Now just a few states over in Shellman, Georgia, a not so thriving town , a little white baby girl was born, that very same year and only 3 months later than Ruby. Dorothy, a smart girl, gifted in music, also petite, would earn a college degree and marry a Baptist preacher. While Ruby grew in wisdom in Brookshire, Dorothy would do so in the Caribbean, playing the organ and singing and witnessing on the sandy islands of Puerto Rico and St. Croix.  She too would have four children and in settling down from missionary work she and her family would move to Texas, to Gonzales where the crystal green of the San Marcos and Guadalupe rivers mingle. And there Dorothy would stay, Gonzales the perfect Texas town, for four bright children she too would bear, who just like Ruby’s would all go to college. All those who knew Dorothy, who would have reason to tell you who she was, would sum it up like this. She loved God and she believed in Jesus and she loved her family.

Now I never met Ruby or Dorothy but I always wanted to, because each of them had a daughter who became my friend.

And there’s no question about it, it was these daughters that made me want to know their mommas.

I love these momma’s daughters, one black, one white, for the women they are.  They’ve taught me about history, race and faith, religion, music and books. I have marveled at their intellect and inspired by words they have written. I’ve been privy to solace reserved only for the unique communities from which they grew. And despite what might seem different about them, I find them the same. They are women whose hearts are wide and deep and whose minds are strong and open. I liked imagining their mommas, Dorothy and Ruby, worlds apart, the same age, Texans in the end, going through life, raising, fretting and training their children in the way they would go. And the way they would teach them to go was one in the same. Because if Ruby and Dorothy had a mind to sum up their daughters, they would say, and I would have to agree: Those daughters, they love God and they believe in Jesus and they love their families.

Now I might not have thought to think these thoughts on this day, except that in the world of consequences something happened that could do nothing else but make me think about Ruby and Dorothy and both their daughters.

Ruby and Dorothy on exactly the same day in the middle of June, left Texas and went to Heaven.

Somewhere out past our universe, where cosmology and faith blend in ways humanity will never understand this side of there, Heaven exists and those two women are there.

Now how can you be so sure, you might ask and here’s what I’m thinking about that.

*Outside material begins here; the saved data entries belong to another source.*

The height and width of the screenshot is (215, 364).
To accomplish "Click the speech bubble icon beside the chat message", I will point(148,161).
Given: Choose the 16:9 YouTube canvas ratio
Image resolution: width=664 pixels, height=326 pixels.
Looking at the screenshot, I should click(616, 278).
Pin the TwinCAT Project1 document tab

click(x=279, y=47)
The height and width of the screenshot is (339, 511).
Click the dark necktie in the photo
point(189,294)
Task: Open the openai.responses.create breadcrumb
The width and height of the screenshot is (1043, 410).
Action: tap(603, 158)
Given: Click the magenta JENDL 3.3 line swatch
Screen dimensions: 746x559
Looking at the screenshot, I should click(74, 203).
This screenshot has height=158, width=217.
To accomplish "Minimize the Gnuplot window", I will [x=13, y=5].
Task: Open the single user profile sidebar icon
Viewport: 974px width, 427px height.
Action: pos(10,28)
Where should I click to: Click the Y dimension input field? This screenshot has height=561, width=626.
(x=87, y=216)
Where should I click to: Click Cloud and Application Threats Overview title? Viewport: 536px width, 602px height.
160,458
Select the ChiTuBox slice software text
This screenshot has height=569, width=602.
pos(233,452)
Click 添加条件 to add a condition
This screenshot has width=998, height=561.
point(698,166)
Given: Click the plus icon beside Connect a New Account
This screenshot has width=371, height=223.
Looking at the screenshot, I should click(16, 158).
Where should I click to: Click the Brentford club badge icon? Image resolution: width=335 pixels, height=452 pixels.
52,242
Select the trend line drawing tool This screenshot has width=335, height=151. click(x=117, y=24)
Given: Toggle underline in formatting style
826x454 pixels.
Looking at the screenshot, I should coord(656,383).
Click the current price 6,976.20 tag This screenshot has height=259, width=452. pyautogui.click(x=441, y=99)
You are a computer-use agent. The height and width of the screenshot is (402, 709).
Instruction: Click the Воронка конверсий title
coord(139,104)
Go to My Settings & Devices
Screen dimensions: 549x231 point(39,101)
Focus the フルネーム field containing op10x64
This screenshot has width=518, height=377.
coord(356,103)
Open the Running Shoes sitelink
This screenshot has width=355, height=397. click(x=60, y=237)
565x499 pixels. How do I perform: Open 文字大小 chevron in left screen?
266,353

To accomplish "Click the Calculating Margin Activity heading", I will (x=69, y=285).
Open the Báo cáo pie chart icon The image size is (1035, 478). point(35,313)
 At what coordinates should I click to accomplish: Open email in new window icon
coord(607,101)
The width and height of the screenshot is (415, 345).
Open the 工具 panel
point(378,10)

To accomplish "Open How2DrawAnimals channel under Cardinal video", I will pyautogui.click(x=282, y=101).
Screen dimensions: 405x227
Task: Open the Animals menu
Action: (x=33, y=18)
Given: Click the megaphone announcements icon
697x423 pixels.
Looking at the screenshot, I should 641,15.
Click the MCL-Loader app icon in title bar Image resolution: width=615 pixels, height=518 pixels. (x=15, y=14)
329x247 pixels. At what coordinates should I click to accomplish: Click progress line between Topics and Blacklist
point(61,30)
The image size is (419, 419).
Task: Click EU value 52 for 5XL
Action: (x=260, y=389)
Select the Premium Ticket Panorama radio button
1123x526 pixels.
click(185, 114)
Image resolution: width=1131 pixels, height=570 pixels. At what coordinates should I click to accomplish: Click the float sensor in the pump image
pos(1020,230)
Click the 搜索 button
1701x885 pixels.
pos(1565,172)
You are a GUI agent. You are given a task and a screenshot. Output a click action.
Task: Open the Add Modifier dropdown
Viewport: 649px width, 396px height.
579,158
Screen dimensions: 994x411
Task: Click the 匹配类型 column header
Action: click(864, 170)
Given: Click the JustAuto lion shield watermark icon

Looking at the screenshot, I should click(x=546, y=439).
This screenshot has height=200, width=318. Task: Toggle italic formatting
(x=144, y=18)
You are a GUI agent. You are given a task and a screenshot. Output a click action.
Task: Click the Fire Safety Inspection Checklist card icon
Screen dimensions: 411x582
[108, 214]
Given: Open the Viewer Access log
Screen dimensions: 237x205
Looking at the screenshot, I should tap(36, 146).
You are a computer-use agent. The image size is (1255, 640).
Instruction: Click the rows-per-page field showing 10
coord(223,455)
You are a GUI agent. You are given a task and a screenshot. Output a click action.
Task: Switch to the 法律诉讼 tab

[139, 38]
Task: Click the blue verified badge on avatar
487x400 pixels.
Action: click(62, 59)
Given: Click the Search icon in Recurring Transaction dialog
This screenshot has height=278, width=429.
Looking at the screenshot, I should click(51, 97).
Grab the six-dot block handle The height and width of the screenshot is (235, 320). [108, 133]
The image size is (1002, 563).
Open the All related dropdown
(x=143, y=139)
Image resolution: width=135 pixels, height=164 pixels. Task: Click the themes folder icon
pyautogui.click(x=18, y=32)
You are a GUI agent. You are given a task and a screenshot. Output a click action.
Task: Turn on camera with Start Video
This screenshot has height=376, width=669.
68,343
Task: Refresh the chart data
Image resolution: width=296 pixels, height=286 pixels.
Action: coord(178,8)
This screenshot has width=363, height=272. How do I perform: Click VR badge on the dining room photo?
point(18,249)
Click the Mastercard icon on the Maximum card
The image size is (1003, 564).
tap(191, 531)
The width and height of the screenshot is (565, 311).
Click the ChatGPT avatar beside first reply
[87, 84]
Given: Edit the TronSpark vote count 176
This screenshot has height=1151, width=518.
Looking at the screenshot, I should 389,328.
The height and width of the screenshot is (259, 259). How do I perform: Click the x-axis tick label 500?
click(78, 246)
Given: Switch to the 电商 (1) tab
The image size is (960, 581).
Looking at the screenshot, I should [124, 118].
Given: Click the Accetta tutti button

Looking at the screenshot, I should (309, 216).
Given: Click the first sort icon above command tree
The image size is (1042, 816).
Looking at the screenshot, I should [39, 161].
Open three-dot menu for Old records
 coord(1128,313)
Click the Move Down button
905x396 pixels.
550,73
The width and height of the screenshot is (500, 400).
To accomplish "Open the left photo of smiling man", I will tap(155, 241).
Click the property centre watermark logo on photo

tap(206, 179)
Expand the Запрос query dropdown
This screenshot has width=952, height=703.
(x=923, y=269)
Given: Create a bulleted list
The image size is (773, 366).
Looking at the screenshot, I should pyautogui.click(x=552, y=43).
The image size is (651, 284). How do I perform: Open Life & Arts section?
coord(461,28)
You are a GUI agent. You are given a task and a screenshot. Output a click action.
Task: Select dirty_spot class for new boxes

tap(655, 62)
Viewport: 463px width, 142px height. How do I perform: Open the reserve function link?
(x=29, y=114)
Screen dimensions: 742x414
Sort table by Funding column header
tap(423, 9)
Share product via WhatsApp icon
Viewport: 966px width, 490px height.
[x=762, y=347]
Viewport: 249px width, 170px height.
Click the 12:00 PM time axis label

A lot of people wonder about God these days. Some of them don’t believe He exists. Some are mad at Him if he does. If Ruby or Dorothy was your momma, they’d tell you that if you are going to do some thinking about the whys and wherefores of this life then do a good job at it. It’s not like your the first that’s been mad at God or hoped He didn’t exist.

If you’re the type to be blaming God for everything, then make sure in that bookkeeping you put the onus for all the wonderful, good and glorious things on His shoulders as well. If you prefer that He doesn’t exist at all, don’t be afraid to wonder. Faith is just that, faith. Take a minute to consider how workable this world works, when your faith rests solely and only on the shoulders of us humans. While you are thinking that though, and its quite a scary one, I’m going to pray that God let’s you run into a Ruby or a Dorothy, or a daughter of their daughter’s ilk. Because if you look deep into their eyes, where there heart shines through, there can only be one explanation for the heart only God can produce. The one that says the soul of humanity can mirror the grace of God, imperfect yes, but there. Truly there.

Rest in peace Ruby and Dorothy.. or maybe yet, enjoy Heaven. I’m going to meet you one day.